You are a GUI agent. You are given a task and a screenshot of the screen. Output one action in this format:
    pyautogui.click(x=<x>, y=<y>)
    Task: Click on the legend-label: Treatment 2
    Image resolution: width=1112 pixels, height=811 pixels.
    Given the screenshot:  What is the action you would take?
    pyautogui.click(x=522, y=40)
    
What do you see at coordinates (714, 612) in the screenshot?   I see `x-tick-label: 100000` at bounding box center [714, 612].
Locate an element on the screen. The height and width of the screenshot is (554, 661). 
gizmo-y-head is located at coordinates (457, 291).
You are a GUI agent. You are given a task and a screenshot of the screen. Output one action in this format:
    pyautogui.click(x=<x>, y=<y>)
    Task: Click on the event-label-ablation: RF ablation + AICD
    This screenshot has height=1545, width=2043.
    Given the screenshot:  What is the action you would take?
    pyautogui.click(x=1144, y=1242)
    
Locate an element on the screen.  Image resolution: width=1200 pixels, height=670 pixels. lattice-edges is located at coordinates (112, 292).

········

Pasa todas las líneas de los datos de arriba a una lista numerada y omite las líneas en blanco.

§ La respuesta:
1. You are a GUI agent. You are given a task and a screenshot of the screen. Output one action in this format:
2.     pyautogui.click(x=<x>, y=<y>)
3.     Task: Click on the legend-label: Treatment 2
4.     Image resolution: width=1112 pixels, height=811 pixels.
5.     Given the screenshot:  What is the action you would take?
6.     pyautogui.click(x=522, y=40)
7. What do you see at coordinates (714, 612) in the screenshot?   I see `x-tick-label: 100000` at bounding box center [714, 612].
8. Locate an element on the screen. The height and width of the screenshot is (554, 661). 
9. gizmo-y-head is located at coordinates (457, 291).
10. You are a GUI agent. You are given a task and a screenshot of the screen. Output one action in this format:
11.     pyautogui.click(x=<x>, y=<y>)
12.     Task: Click on the event-label-ablation: RF ablation + AICD
13.     This screenshot has height=1545, width=2043.
14.     Given the screenshot:  What is the action you would take?
15.     pyautogui.click(x=1144, y=1242)
16. Locate an element on the screen.  Image resolution: width=1200 pixels, height=670 pixels. lattice-edges is located at coordinates (112, 292).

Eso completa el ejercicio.